スキーバス事故で、夏子とゆきは亡くなり、事故被害者説明会で初めて出会った幸夫と陽一は徐々に距離を縮め・・。
本木雅弘が人気作家だが、中身のない男幸夫が、徐々に妻を失った悲しみと家族の大切さに気付いていく過程を絶妙に演じている。
<家族とは何であろうかという普遍的テーマをある視点から捉えた秀作>
<2016年10月31日 劇場にて鑑賞>
シリアスで現代的。そして見応えのある映画。
見応えのある映画。西川監督の作品はいつも考えられる。単純な爽快感や、感情の起伏によるカタルシスを求めないほうがよい。
最初は女性視点から見た典型的なダメな男性像として、この幸夫なのかと訝しかったが、竹原ピストルによって払拭させられた。
男女や家族、喪失などのテーマにより、人間の卑屈さや矮小な部分が垣間見えるが、ちゃんとそこにも人の愛情が感じられる救いがある。
原作も含め、ストーリーやプロットがしっかりしているのだろう。そのうえで、演出が先行せずに、生きた人間がちゃんとそこにいる。という感じが出ている。

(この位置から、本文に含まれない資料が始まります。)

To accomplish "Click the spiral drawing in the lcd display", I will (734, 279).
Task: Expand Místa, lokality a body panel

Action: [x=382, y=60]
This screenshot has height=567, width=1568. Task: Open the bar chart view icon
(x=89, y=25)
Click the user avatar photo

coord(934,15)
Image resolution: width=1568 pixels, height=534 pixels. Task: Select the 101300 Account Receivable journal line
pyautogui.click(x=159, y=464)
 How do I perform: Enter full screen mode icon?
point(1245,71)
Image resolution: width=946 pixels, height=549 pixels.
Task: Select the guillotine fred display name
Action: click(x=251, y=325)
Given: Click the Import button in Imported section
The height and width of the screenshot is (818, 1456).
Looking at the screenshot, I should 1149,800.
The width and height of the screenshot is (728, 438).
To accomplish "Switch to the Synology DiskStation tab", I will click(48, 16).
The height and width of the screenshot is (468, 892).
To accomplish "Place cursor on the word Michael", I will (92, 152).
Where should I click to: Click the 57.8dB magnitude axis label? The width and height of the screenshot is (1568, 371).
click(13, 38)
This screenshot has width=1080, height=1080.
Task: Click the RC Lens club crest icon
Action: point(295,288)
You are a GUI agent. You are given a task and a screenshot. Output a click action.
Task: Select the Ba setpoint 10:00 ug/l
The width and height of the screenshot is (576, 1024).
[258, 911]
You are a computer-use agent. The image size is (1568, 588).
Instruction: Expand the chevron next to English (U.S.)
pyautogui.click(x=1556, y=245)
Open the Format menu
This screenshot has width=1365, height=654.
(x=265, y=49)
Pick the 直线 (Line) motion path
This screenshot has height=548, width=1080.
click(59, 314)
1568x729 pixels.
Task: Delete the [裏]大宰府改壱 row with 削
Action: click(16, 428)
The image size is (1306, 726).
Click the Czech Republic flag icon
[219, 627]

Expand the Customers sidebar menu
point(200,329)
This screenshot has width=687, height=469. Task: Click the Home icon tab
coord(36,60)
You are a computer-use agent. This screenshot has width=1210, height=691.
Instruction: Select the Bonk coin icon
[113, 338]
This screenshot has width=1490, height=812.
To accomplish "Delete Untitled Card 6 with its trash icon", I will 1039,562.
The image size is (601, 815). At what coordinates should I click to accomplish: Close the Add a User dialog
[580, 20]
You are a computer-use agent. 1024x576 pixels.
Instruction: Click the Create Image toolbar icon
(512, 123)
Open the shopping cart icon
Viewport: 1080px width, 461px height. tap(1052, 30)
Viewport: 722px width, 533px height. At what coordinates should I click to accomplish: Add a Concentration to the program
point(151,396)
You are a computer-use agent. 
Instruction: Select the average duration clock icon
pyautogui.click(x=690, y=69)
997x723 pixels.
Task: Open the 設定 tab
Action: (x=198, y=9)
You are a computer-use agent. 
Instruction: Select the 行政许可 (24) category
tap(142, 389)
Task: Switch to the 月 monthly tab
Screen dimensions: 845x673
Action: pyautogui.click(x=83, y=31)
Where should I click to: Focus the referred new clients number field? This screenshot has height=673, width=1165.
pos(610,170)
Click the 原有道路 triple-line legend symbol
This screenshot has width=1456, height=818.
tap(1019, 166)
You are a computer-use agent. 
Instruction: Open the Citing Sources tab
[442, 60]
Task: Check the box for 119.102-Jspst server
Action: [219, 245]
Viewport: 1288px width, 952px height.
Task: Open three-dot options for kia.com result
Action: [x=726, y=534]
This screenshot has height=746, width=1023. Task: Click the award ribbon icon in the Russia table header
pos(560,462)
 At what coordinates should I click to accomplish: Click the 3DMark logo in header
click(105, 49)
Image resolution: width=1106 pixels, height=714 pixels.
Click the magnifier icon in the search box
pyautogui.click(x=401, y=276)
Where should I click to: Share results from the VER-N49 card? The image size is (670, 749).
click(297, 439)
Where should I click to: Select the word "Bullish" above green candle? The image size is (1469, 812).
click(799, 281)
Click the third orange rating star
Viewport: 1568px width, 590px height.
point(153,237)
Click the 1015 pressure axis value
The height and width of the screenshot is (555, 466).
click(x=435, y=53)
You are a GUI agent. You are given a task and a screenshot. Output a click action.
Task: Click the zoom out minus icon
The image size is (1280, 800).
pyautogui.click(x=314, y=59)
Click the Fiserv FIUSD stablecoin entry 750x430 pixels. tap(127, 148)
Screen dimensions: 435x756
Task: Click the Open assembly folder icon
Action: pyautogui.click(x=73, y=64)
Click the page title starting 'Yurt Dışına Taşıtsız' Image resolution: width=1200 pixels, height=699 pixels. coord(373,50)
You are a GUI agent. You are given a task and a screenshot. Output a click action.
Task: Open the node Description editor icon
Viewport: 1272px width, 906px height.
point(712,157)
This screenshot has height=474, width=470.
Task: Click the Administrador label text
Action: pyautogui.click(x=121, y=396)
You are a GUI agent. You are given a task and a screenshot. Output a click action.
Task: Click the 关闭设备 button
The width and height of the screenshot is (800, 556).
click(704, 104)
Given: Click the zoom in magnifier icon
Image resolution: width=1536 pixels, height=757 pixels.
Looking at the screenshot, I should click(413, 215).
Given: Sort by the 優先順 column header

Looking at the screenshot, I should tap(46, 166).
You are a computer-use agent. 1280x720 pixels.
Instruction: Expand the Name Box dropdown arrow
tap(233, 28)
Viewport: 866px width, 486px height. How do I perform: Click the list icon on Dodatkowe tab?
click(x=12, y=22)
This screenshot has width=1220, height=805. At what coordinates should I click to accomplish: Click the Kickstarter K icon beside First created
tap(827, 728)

キャストもよかったが、この空気感を映像に出せるのは、制作現場の職人たちの技量がそこに窺える。
よい映画だと思う。
ダメ男でもいいんですよ。
ダメ男でもいい。
ダメ男だからいい。
映画ですから、こういう人いるけど、こうなりたくない。際どいラインで、際どい話をもってくる。マジでそういう展開なの?ってのも気持ちいい。最高です。最高の邦画来た。
大切な人を失うということ
奥さんのことを雑に扱い、ろくに話もしないで、しかも留守中に愛人を連れ込み堂々と浮気。
その最中に奥さんを亡くす。
最初は喪失感や悲しみなど感じられなかった主人公。
しかしながら愛人に拒まれ、そのタイミングで奥さんと共に亡くなった友達の旦那とその子供たちと関わることから少しずつ変わってく。
自分にとって“かけがえのないもの”を見つけた感じ。
これもある種の“愛のかたち”。
自分の居場所であり、心の拠り所であり、自分の存在意義も感じていた。
でもそこに現れたのが、“新しいお母さん”となり得る女性。
自分が月日を重ねて積み上げてきた“絆”を一気に横取りされたような気持ちになったのではないだろうか。
同時に奥さんを愛さなかったことの後悔。
浮気をしつつも奥さんは自分のことを愛してくれているんだろうという奢りの気持ちがあったけれど、実際は奥さんは分かりきっていて「もう愛していない」と携帯の未送信メールに残していたことに気づき、自分は大切なかけがえのないものを全て失ってしまった…そもそもそんなの最初から築けていなかったのでは…と自暴自棄に。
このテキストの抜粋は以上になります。